Исачев стал завсегдатаем посиделок, которые постоянно устраивались на квартирах Михайлова и поэтессы Юлии Вознесенской, куда и пристроил его Кузьминский. Помимо художников, сюда захаживали непризнанные поэты и барды-песенники.

Пробыв в Ленинграде почти год и решив, что созрел для серьезной работы, Александр вернулся в Речицу, чтобы целиком отдаться творчеству. Михайлов продолжал опекать Исачева. Разместил несколько его картин на выставках, лучшие работы выкупал для себя.

В марте 1979 года «за пропаганду чуждого искусства» Михайлова арестовали. Все имевшиеся в его квартире картины, в том числе около ста полотен Михаила Шемякина, в то время уже известного за рубежом, были конфискованы. К категории абстрактной живописи, бывшей в СССР под запретом, эксперты отнесли и несколько полотен Исачева.

Вернувшись из заключения, коллекционер мало-помалу восстановил свой бизнес и разыскал Исачева…

–– …Ну, так что будем делать, Александр? – продолжил свой натиск Михайлов.

Исачев вспылил:

–– Георгий Николаевич, я безмерно благодарен вам за все, что вы сделали для меня. Без вас я, наверное, не состоялся бы как художник, не смог бы сводить концы с концами. Но поймите, не смогу я жить на чужбине! В Речице мать, друзья, близкие мне люди – то, что питает творчество. Не перетащу же я их всех с собой! А в одиночестве писать не смогу. И потом, в конце концов, здесь моя Родина…

–– Саша, это все обывательская мораль. Ты, как тот суслик. Хоть и тесная, неуютная норка, но своя! А ты поднимись над этим жалким бытием. Ты же птица большого полета. Оглянись вокруг. Настоящая жизнь там, за кордоном.

–– Нет, нет и еще раз нет! И давайте не будем возвращаться к этой теме.

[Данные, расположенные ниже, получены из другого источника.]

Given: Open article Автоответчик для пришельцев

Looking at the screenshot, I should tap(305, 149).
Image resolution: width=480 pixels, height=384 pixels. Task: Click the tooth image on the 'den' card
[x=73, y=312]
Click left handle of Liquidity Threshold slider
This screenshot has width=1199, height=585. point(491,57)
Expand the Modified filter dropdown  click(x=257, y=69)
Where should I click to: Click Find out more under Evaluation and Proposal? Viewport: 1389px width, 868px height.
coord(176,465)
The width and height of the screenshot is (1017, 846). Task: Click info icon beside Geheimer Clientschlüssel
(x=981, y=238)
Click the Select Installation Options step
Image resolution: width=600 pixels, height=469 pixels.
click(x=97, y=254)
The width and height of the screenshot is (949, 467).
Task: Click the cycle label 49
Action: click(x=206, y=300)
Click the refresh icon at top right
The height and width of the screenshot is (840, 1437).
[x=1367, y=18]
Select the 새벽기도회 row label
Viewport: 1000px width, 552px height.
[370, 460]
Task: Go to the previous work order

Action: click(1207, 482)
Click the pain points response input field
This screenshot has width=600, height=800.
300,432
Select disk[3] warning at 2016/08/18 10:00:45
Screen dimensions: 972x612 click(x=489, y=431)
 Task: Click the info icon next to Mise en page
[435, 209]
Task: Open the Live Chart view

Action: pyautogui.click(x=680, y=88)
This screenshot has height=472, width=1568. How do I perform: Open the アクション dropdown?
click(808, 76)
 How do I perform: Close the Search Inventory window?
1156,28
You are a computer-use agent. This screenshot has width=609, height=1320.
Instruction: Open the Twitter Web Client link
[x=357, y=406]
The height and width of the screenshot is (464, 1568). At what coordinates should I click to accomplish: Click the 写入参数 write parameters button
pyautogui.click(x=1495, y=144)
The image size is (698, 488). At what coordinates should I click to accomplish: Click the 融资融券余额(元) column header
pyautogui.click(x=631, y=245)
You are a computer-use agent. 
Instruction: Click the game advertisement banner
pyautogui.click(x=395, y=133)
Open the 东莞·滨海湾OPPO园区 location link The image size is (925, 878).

Михайлов понял, что дальнейшие уговоры бесполезны, и искренне огорчился этому. Судьба не баловала его. После отбытия наказания по первому приговору он был обвинен в хищениях в особо крупном размере, за что полагался расстрел. Суд проявил снисходительность, заменил исключительную меру максимально возможным 15-летним сроком. К счастью, подоспела горбачевская перестройка, и коллекционера оправдали. Подорванное в тюрьме здоровье он поправил. Но психологическая травма осталась в его душе на всю жизнь. В Александре Исачеве Михайлов видел самого себя и не хотел, чтобы он повторил его судьбу.

–– Ну, как знаешь. Я желаю тебе только добра. Но помяни мое слово – погубишь ты себя. Гэбисты не дадут тебе покоя…


Глава 2


Перевод из Гомеля в Речицу начальником районного отдела Комитета госбезопасности БССР Владимир Сидорович воспринял с удовлетворением. Это был шаг вверх по карьерной лестнице. Но еще больше радовала перспектива самостоятельной работы. В областном управлении КГБ его ценили, не раз отмечали благодарностями. И все же здесь он не мог в полной мере раскрыть себя и оттого чувствовал душевный дискомфорт. Общество на глазах менялось, рушились идеологические стереотипы. Креативно мыслящие люди получили свободу действий. А в «конторе», как называли в кулуарах свое ведомство сотрудники КГБ, все оставалось по-прежнему. То же единомыслие, те же устаревшие инструкции. Попытки проявить инициативу наталкивались на окрик: «Никакой самодеятельности!» Сидорович не сомневался, что руководство комитета осознает необходимость перемен, но вынуждено следовать указаниям партийных органов. Все разговоры в отделе на эту тему заканчивались сакраментальным вопросом: «Тебе, что, больше всех надо?!» А обращаться наверх через голову непосредственного руководителя запрещала субординация…

Знакомясь в Речице с делами, Владимир Сидорович обратил внимание на толстую папку с надписью «Александр Исачев, художник». С приколотой на первой странице пожелтевшей от времени фотографии на него смотрел молодой парень в брюках клеш и рубашке навыпуск. Длинные волосы, расчесанные на обе стороны, придавали его лицу женскую миловидность. Он совершенно не вписывался в традиционный образ художника, скорее походил на ловеласа-модника, и Сидорович подумал даже, что эта фотография оказалась здесь по ошибке.